* [Extracted information]
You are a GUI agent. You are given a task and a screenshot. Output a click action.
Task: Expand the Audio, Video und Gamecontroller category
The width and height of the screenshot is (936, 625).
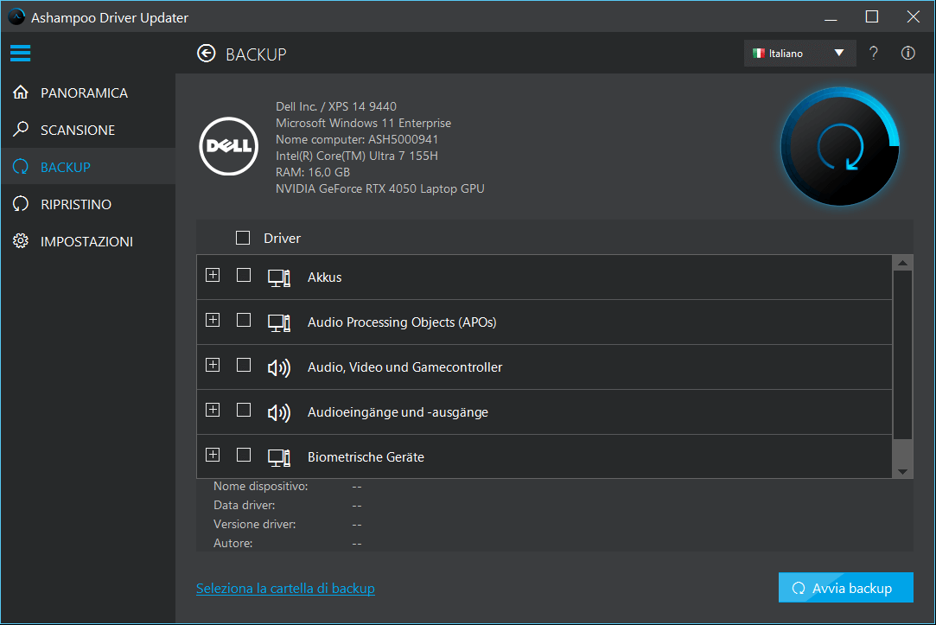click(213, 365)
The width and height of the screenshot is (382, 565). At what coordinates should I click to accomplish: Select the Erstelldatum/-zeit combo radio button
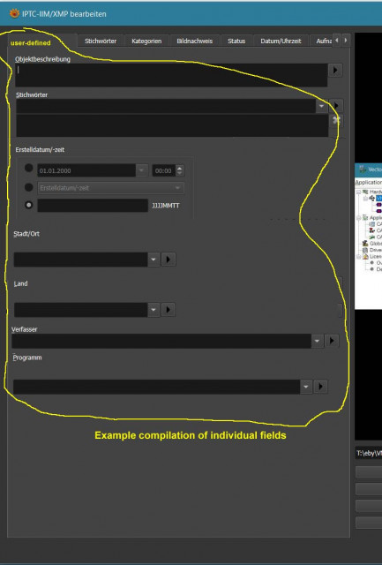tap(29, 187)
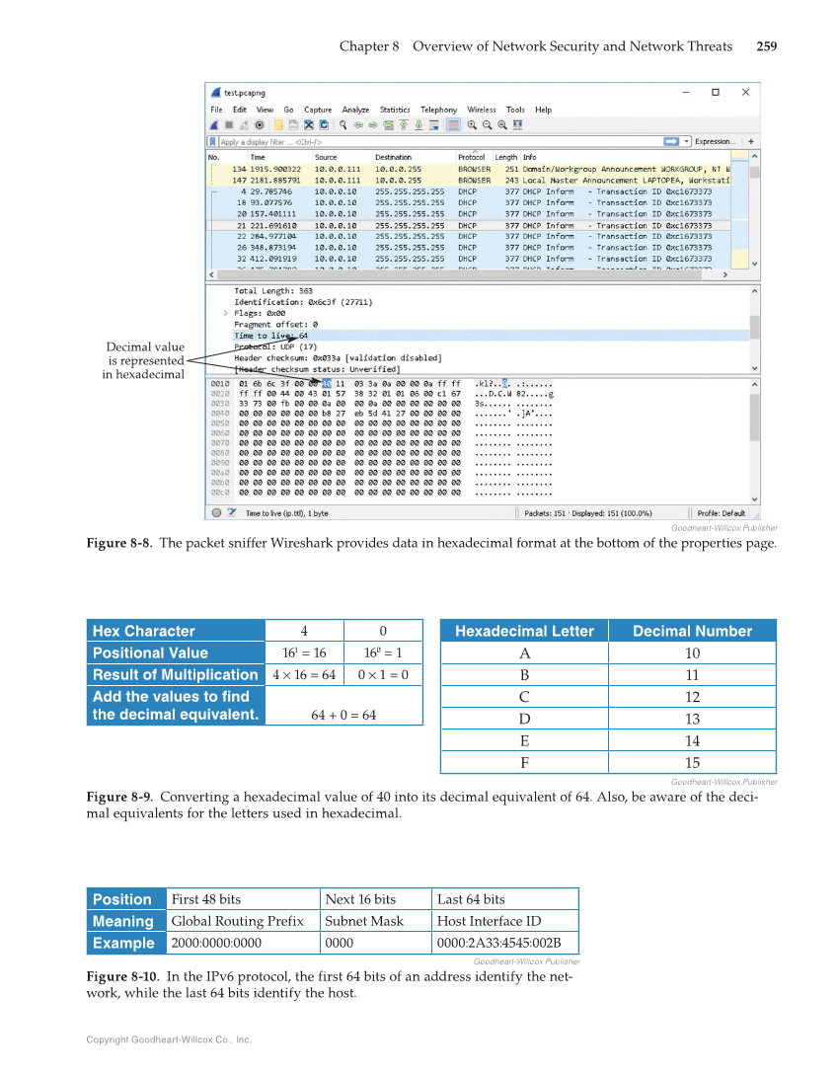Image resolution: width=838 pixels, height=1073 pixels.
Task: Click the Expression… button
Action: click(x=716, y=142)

* [Problem to solve] Copy all of the material above word for word, but leave out the pictures.

* [Written reply]
You are a GUI agent. You are given a task and a screenshot. Output a click action.
Task: Expand the Audio, Video und Gamecontroller category
The width and height of the screenshot is (936, 625).
click(213, 365)
The width and height of the screenshot is (382, 565). At what coordinates should I click to accomplish: Select the Erstelldatum/-zeit combo radio button
tap(29, 187)
Image resolution: width=838 pixels, height=1073 pixels.
Task: Click the Expression… button
Action: click(x=716, y=142)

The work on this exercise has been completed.